──────── RECORDS FOR PROCESSING ────────

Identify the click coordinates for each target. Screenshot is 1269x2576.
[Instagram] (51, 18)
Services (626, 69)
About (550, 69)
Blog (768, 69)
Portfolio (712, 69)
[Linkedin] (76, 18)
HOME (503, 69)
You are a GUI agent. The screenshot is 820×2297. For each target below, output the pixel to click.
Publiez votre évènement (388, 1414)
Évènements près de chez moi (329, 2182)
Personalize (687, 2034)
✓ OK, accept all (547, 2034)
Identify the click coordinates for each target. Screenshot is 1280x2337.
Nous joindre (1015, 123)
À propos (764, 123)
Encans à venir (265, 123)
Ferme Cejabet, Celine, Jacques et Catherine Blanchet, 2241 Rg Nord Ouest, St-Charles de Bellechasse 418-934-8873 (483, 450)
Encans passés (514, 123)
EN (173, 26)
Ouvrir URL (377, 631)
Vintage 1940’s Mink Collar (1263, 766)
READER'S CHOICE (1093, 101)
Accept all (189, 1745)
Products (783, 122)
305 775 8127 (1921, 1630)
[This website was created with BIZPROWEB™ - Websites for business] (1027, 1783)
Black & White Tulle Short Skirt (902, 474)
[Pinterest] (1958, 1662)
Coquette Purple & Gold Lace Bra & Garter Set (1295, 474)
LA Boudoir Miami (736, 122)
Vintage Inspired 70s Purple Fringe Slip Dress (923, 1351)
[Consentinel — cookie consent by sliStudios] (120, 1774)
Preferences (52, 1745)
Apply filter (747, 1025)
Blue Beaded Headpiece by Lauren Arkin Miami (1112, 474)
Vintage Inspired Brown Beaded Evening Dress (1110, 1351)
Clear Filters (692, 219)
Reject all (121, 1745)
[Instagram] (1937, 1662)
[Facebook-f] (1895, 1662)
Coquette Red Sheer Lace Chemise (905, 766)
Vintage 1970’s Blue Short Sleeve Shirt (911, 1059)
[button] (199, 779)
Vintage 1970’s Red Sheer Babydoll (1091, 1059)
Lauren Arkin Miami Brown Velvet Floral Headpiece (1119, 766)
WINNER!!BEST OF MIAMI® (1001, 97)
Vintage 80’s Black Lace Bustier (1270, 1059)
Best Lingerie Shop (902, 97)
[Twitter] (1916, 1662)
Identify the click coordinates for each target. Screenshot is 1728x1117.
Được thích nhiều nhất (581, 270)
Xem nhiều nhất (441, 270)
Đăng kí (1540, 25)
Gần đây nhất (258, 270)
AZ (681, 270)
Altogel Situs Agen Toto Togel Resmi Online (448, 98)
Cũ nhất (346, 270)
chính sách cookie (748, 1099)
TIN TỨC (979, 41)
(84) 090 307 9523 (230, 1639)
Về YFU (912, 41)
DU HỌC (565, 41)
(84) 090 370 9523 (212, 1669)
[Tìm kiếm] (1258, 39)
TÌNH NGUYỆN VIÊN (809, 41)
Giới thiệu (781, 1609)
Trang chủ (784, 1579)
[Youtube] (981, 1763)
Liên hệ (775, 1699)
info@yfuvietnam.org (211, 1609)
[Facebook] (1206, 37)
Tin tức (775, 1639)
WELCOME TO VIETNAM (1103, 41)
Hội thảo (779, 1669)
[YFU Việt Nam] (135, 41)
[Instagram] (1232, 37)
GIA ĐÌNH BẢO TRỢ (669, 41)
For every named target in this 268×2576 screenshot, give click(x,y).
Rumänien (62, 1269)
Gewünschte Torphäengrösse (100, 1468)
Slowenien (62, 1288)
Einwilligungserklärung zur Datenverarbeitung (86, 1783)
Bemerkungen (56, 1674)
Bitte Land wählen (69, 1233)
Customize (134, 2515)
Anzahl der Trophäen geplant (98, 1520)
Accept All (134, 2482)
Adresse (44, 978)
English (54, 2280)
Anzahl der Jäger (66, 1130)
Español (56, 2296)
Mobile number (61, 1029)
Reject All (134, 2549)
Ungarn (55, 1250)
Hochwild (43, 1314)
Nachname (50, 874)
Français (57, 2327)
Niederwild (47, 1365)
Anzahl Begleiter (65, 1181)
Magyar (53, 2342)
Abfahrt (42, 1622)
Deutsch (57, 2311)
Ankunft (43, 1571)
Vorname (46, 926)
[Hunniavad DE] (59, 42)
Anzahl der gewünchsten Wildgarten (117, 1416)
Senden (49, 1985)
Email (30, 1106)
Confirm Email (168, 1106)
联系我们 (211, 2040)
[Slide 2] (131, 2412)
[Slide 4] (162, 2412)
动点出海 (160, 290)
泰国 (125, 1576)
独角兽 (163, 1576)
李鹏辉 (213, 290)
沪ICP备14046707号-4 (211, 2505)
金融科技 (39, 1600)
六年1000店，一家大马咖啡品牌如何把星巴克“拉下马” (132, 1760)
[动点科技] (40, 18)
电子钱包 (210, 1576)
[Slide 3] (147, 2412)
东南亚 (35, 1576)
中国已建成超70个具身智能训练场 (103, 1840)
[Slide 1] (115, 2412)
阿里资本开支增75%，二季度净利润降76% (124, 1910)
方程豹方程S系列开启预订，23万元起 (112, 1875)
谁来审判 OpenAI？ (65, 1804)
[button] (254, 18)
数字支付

────────

▶ [PROBLEM STATEMENT]: Take the entries above and repeat them. Alter nothing.

▶ [ANSWER AREA]:
Identify the click coordinates for each target. Screenshot is 1269x2576.
[Instagram] (51, 18)
Services (626, 69)
About (550, 69)
Blog (768, 69)
Portfolio (712, 69)
[Linkedin] (76, 18)
HOME (503, 69)
You are a GUI agent. The screenshot is 820×2297. For each target below, output the pixel to click.
Publiez votre évènement (388, 1414)
Évènements près de chez moi (329, 2182)
Personalize (687, 2034)
✓ OK, accept all (547, 2034)
Identify the click coordinates for each target. Screenshot is 1280x2337.
Nous joindre (1015, 123)
À propos (764, 123)
Encans à venir (265, 123)
Ferme Cejabet, Celine, Jacques et Catherine Blanchet, 2241 Rg Nord Ouest, St-Charles de Bellechasse 418-934-8873 (483, 450)
Encans passés (514, 123)
EN (173, 26)
Ouvrir URL (377, 631)
Vintage 1940’s Mink Collar (1263, 766)
READER'S CHOICE (1093, 101)
Accept all (189, 1745)
Products (783, 122)
305 775 8127 (1921, 1630)
[This website was created with BIZPROWEB™ - Websites for business] (1027, 1783)
Black & White Tulle Short Skirt (902, 474)
[Pinterest] (1958, 1662)
Coquette Purple & Gold Lace Bra & Garter Set (1295, 474)
LA Boudoir Miami (736, 122)
Vintage Inspired 70s Purple Fringe Slip Dress (923, 1351)
[Consentinel — cookie consent by sliStudios] (120, 1774)
Preferences (52, 1745)
Apply filter (747, 1025)
Blue Beaded Headpiece by Lauren Arkin Miami (1112, 474)
Vintage Inspired Brown Beaded Evening Dress (1110, 1351)
Clear Filters (692, 219)
Reject all (121, 1745)
[Instagram] (1937, 1662)
[Facebook-f] (1895, 1662)
Coquette Red Sheer Lace Chemise (905, 766)
Vintage 1970’s Blue Short Sleeve Shirt (911, 1059)
[button] (199, 779)
Vintage 1970’s Red Sheer Babydoll (1091, 1059)
Lauren Arkin Miami Brown Velvet Floral Headpiece (1119, 766)
WINNER!!BEST OF MIAMI® (1001, 97)
Vintage 80’s Black Lace Bustier (1270, 1059)
Best Lingerie Shop (902, 97)
[Twitter] (1916, 1662)
Identify the click coordinates for each target. Screenshot is 1728x1117.
Được thích nhiều nhất (581, 270)
Xem nhiều nhất (441, 270)
Đăng kí (1540, 25)
Gần đây nhất (258, 270)
AZ (681, 270)
Altogel Situs Agen Toto Togel Resmi Online (448, 98)
Cũ nhất (346, 270)
chính sách cookie (748, 1099)
TIN TỨC (979, 41)
(84) 090 307 9523 (230, 1639)
Về YFU (912, 41)
DU HỌC (565, 41)
(84) 090 370 9523 (212, 1669)
[Tìm kiếm] (1258, 39)
TÌNH NGUYỆN VIÊN (809, 41)
Giới thiệu (781, 1609)
Trang chủ (784, 1579)
[Youtube] (981, 1763)
Liên hệ (775, 1699)
info@yfuvietnam.org (211, 1609)
[Facebook] (1206, 37)
Tin tức (775, 1639)
WELCOME TO VIETNAM (1103, 41)
Hội thảo (779, 1669)
[YFU Việt Nam] (135, 41)
[Instagram] (1232, 37)
GIA ĐÌNH BẢO TRỢ (669, 41)
For every named target in this 268×2576 screenshot, give click(x,y).
Rumänien (62, 1269)
Gewünschte Torphäengrösse (100, 1468)
Slowenien (62, 1288)
Einwilligungserklärung zur Datenverarbeitung (86, 1783)
Bemerkungen (56, 1674)
Bitte Land wählen (69, 1233)
Customize (134, 2515)
Anzahl der Trophäen geplant (98, 1520)
Accept All (134, 2482)
Adresse (44, 978)
English (54, 2280)
Anzahl der Jäger (66, 1130)
Español (56, 2296)
Mobile number (61, 1029)
Reject All (134, 2549)
Ungarn (55, 1250)
Hochwild (43, 1314)
Nachname (50, 874)
Français (57, 2327)
Niederwild (47, 1365)
Anzahl Begleiter (65, 1181)
Magyar (53, 2342)
Abfahrt (42, 1622)
Deutsch (57, 2311)
Ankunft (43, 1571)
Vorname (46, 926)
[Hunniavad DE] (59, 42)
Anzahl der gewünchsten Wildgarten (117, 1416)
Senden (49, 1985)
Email (30, 1106)
Confirm Email (168, 1106)
联系我们 (211, 2040)
[Slide 2] (131, 2412)
[Slide 4] (162, 2412)
动点出海 (160, 290)
泰国 (125, 1576)
独角兽 (163, 1576)
李鹏辉 (213, 290)
沪ICP备14046707号-4 (211, 2505)
金融科技 (39, 1600)
六年1000店，一家大马咖啡品牌如何把星巴克“拉下马” (132, 1760)
[动点科技] (40, 18)
电子钱包 (210, 1576)
[Slide 3] (147, 2412)
东南亚 (35, 1576)
中国已建成超70个具身智能训练场 (103, 1840)
[Slide 1] (115, 2412)
阿里资本开支增75%，二季度净利润降76% (124, 1910)
方程豹方程S系列开启预订，23万元起 (112, 1875)
谁来审判 OpenAI？ (65, 1804)
[button] (254, 18)
数字支付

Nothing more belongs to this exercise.